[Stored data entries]
+++

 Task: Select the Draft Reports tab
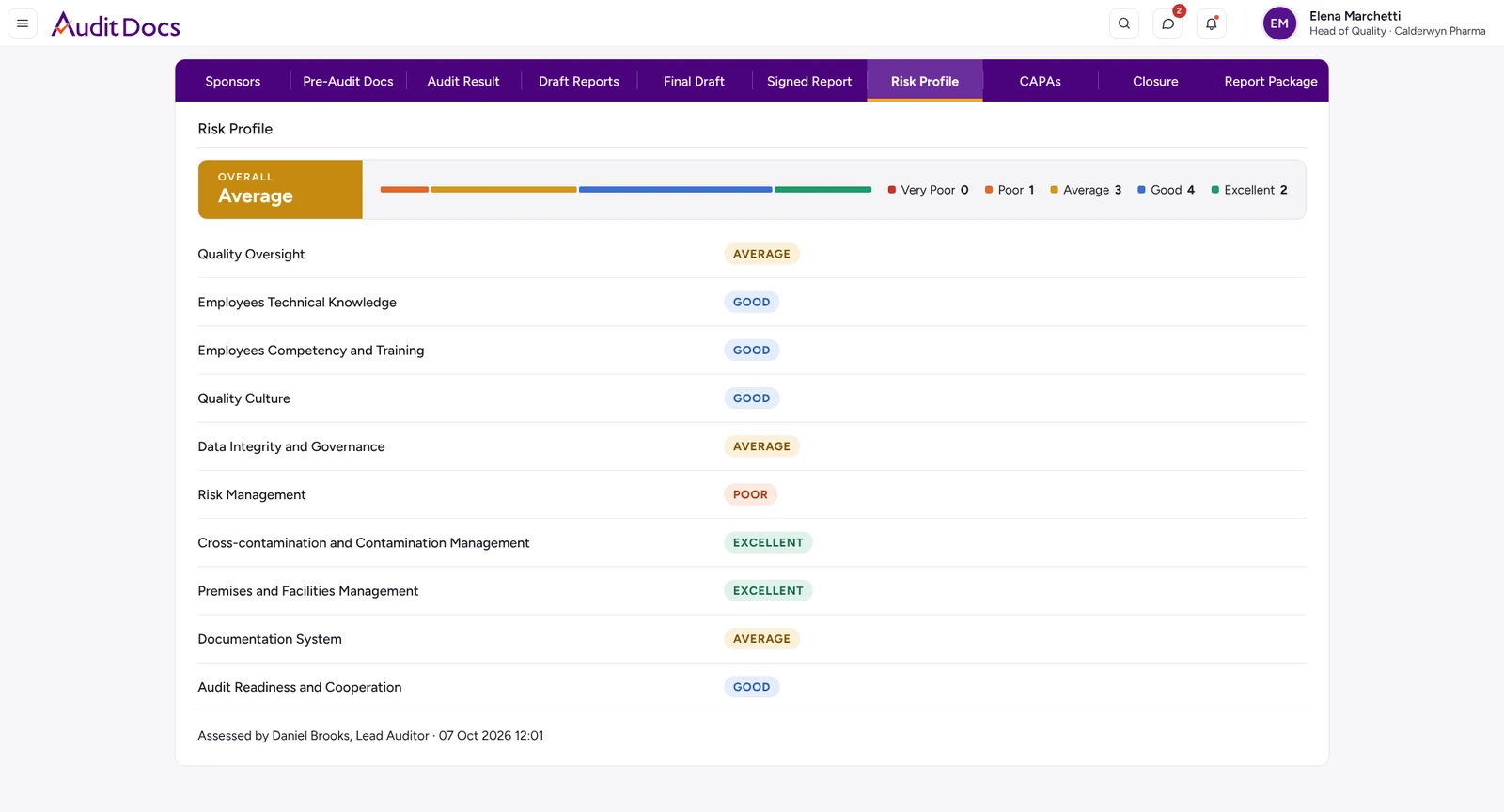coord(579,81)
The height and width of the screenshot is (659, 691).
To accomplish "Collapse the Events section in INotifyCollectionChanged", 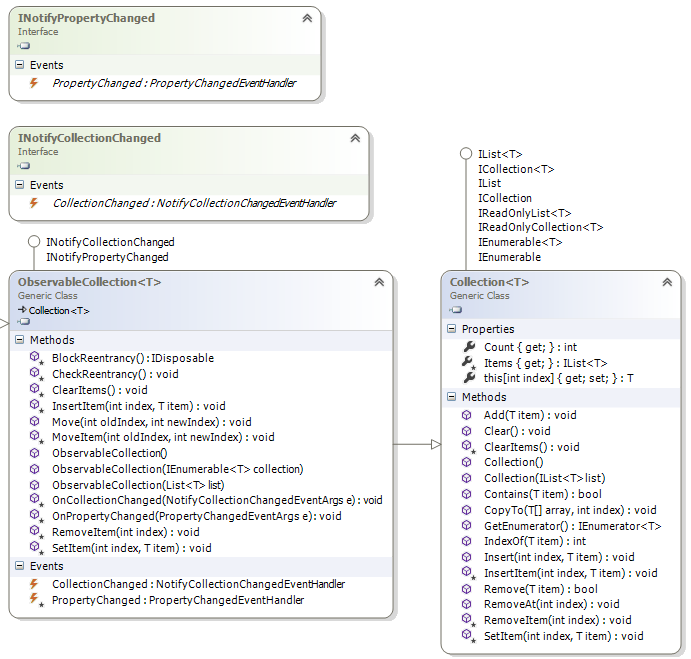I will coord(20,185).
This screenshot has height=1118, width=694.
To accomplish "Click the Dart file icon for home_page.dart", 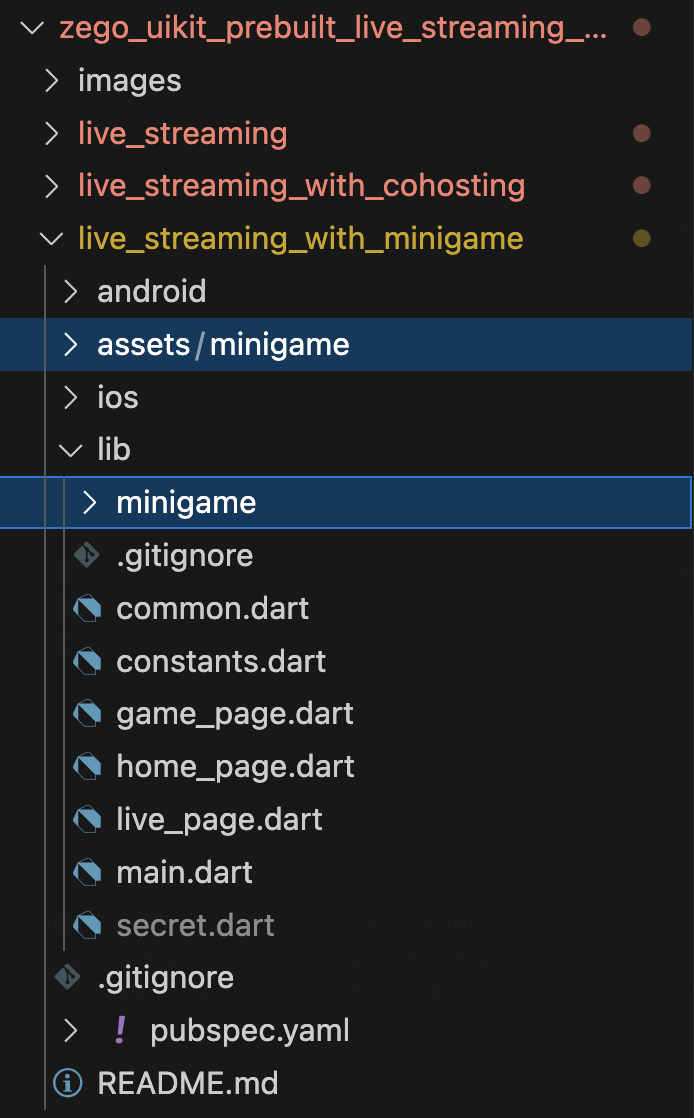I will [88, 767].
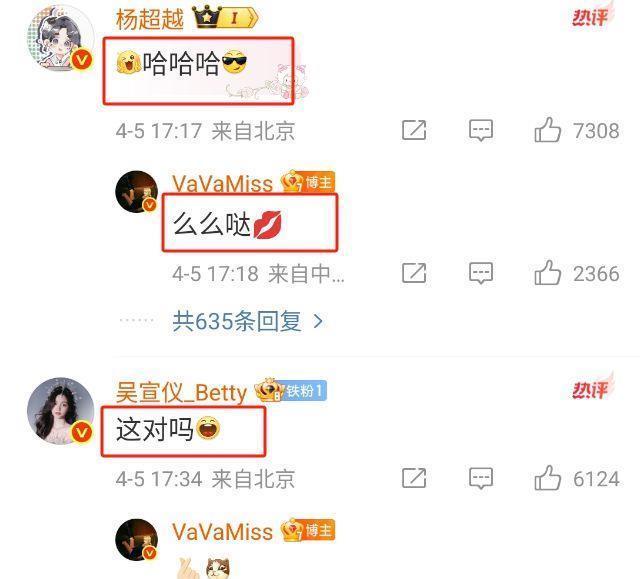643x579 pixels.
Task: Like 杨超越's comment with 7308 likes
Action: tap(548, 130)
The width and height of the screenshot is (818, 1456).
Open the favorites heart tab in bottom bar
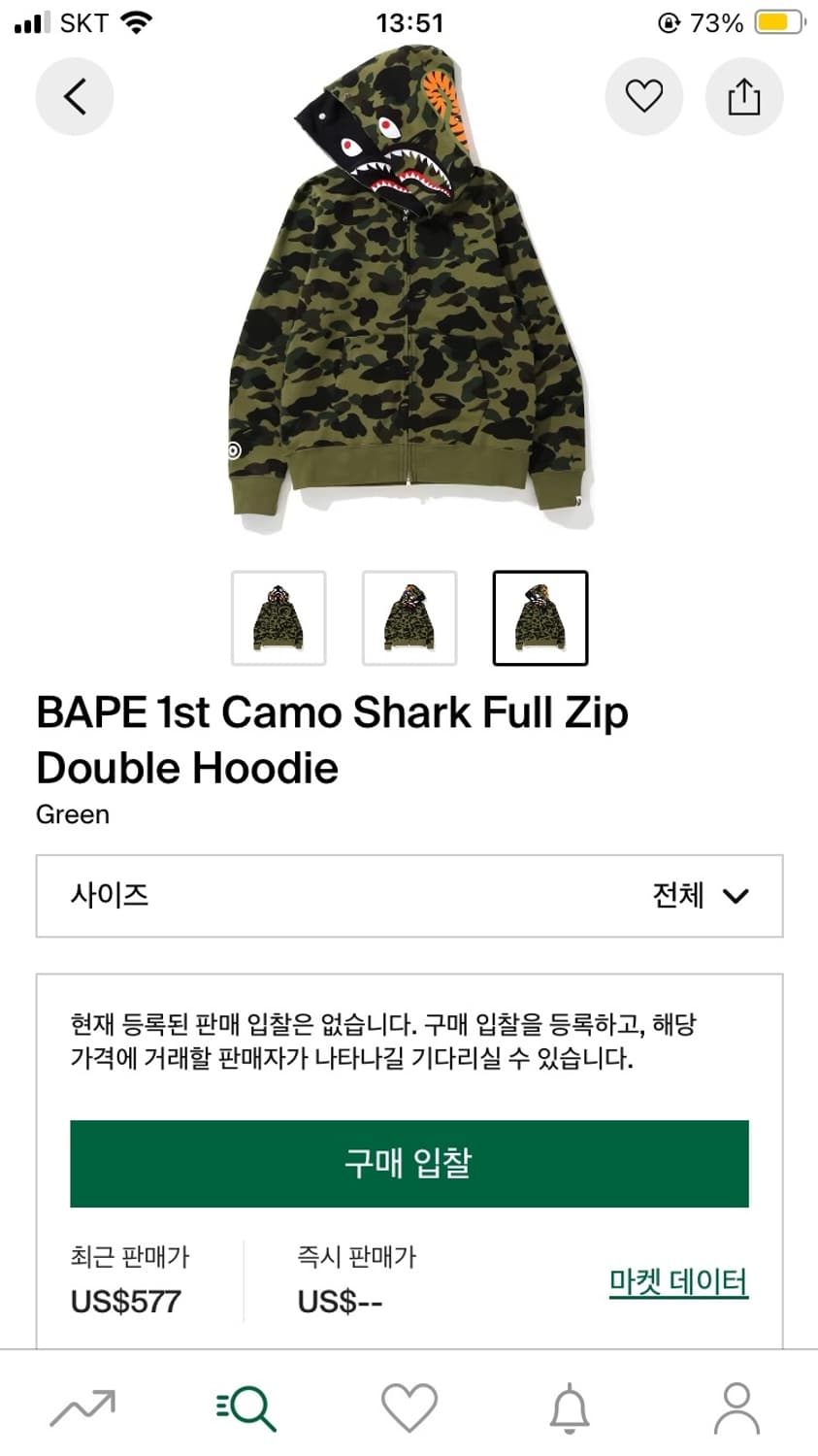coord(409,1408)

+++

[Exercise instructions]
Transcribe exactly the span of lines from the line holding "The width and" through the last line above, both included. Pictures stay out.

[Solution]
The width and height of the screenshot is (818, 1456).
Open the favorites heart tab in bottom bar
coord(409,1408)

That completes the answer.